Wishart’s explanation for the absence of recent convictions is that his victims were too scared of him to tell the police. His analysis is somewhat flawed by the conclusion he draws from it, which is that Watson is a psychopath, the murders must have been committed by a psychopath, and as the chances of two psychopaths being on the prowl at Furneaux Lodge are pretty slim, Watson must have been the killer. This type of backward reasoning crops up elsewhere. In one passage, he deals with Watson’s claim that as he didn’t drink bourbon, which the mystery man was ordering, it would not have been him at the bar, hitting on women and generally behaving like a complete arsehole. Wishart brilliantly demolishes this by pointing out that bourbon is actually bourbon whiskey, and that there was evidence that Watson had previously drunk whiskey, therefore he is a liar.

If some enthusiastic prosecutor tried that on in court, it would be squashed in an instant, and it doesn’t improve by being put down on paper. While Wishart condemns the “advocacy journalism” of others who have written on the topic, he too strays across the line frequently.  There’s nothing wrong with advocacy journalism.  Ask Nicky Hager. Just don’t pretend it’s objective.

Much has been made of the apparent differences between Watson and the mystery man. Wishart is at his strongest in pointing out that they are likely to have been the same man; that one man’s clean-shaven is another’s three-day growth and that describing hair that comes to the collar as long is not necessarily inconsistent.

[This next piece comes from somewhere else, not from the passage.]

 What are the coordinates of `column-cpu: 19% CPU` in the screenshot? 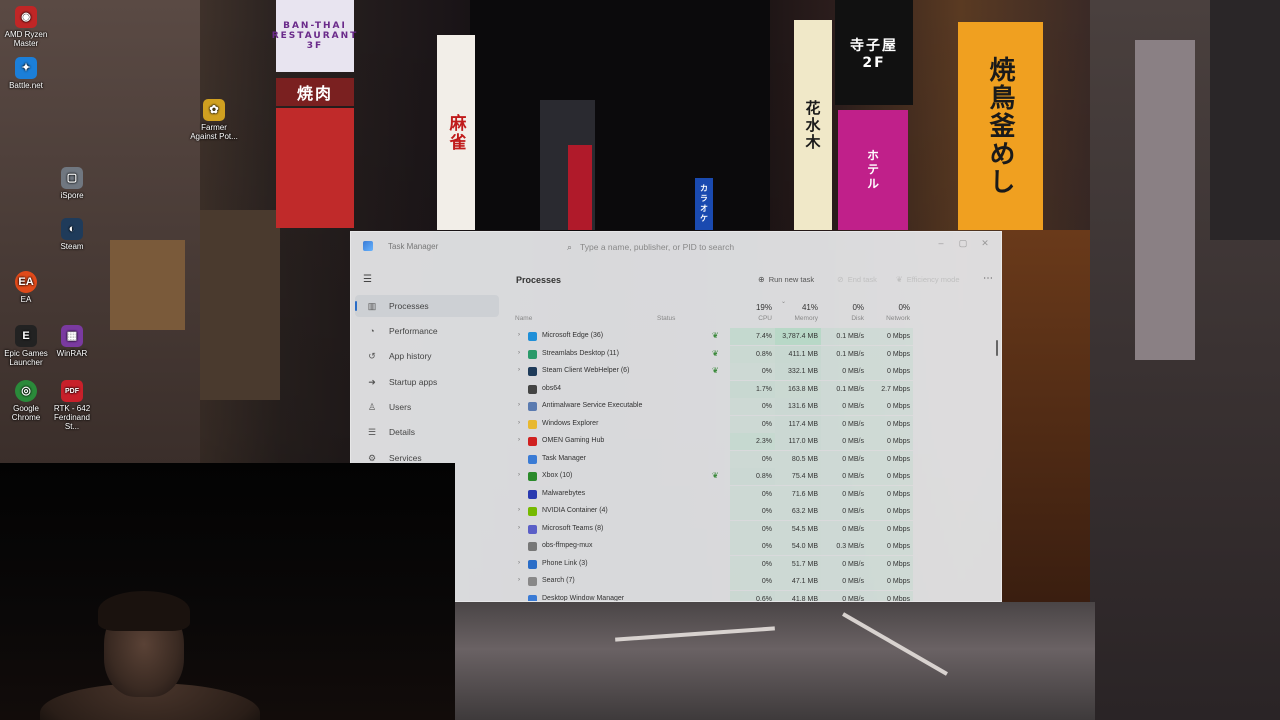 It's located at (752, 312).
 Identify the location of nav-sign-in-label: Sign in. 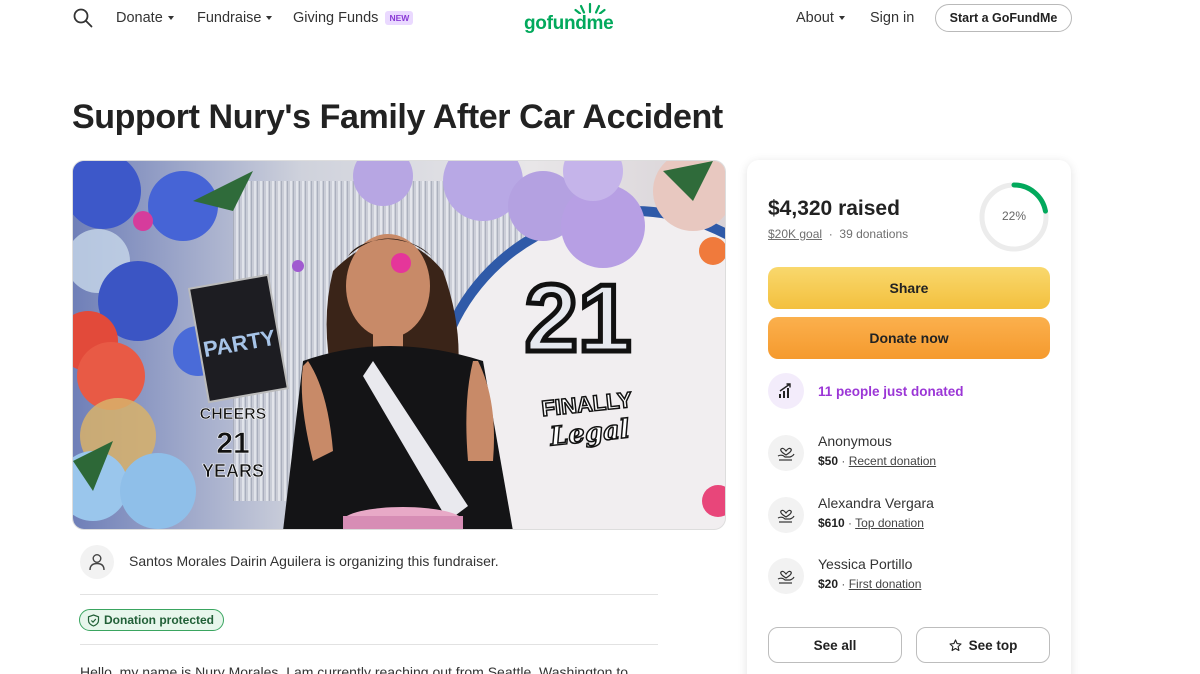
(892, 18).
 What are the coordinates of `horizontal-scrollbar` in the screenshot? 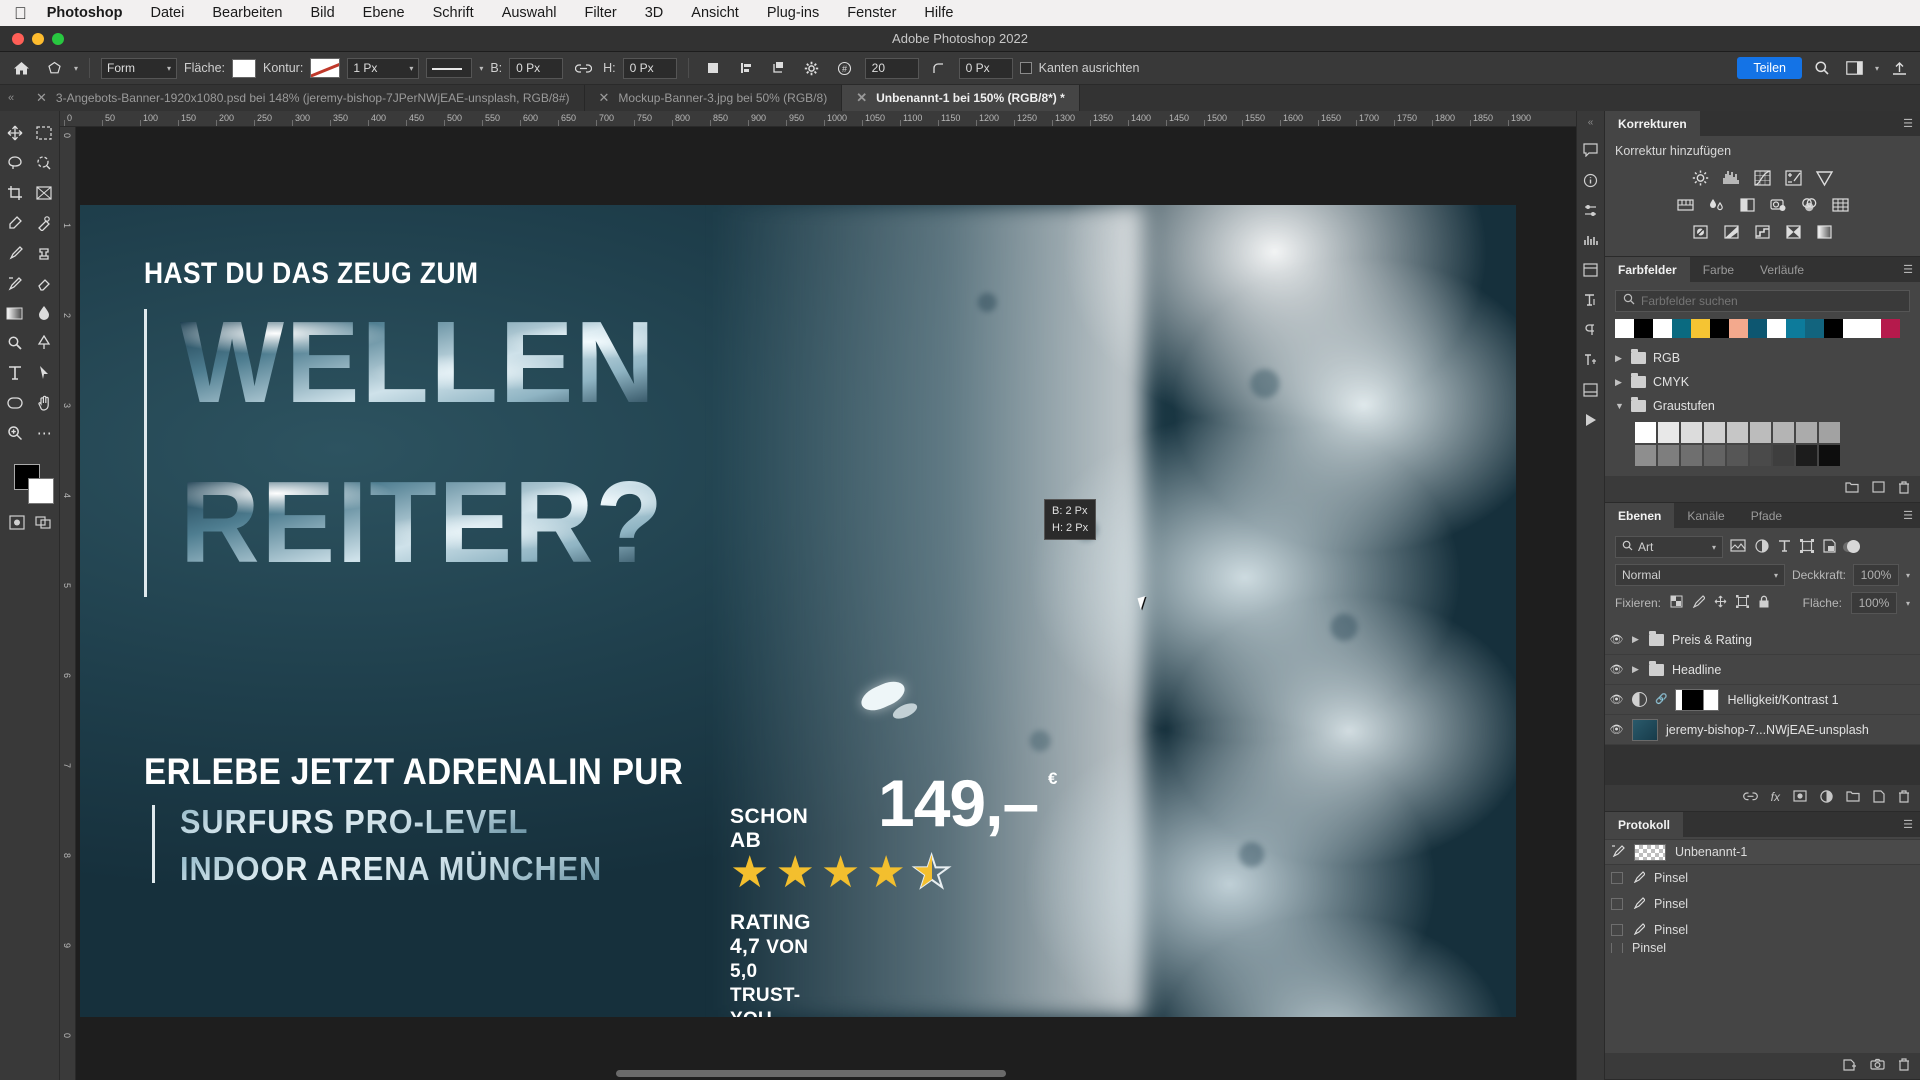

Given the known frailties of identification evidence, he has much to work with and does it well. Likewise in his analysis of whether there was a ketch which police never found, he is convincing in his reasoning that it never existed, and if he is right, and the water taxi driver got it wrong, Watson comes right back into the frame.

As for the “what really happened” part, by this stage in the book the narrative has become discursive, but Wishart nevertheless draws a number of interesting conclusions from the evidence which help in pinning down the events, all of which underline Watson’s involvement. It’s not the most readable part of the book, but is probably the most needed.It’s important for family members of the dead to understand what happened to their loved one. It helps the grieving process to understand the events over which they had no control.

In his dedication, to the memory of Ben and Olivia and to their families, Wishart expresses the hope that his book may end the uncertainty. Does it? Over 17 years people take positions and become entrenched, evidence and the perception of it alters to fit the terms of reference and public opinion changes. Watson needs supporters as all he has left is the Royal prerogative of mercy and that is rarely granted. Those who support him will doubtless continue to do so, those who do not will be unlikely to change their minds and the vast majority will maintain a position of polite apathy. For Scott Watson, the debate is far from over.

For the families of Ben and Olivia, no book can bring their children back, but it is Ian Wishart’s hope that his will at least help. I hope so too.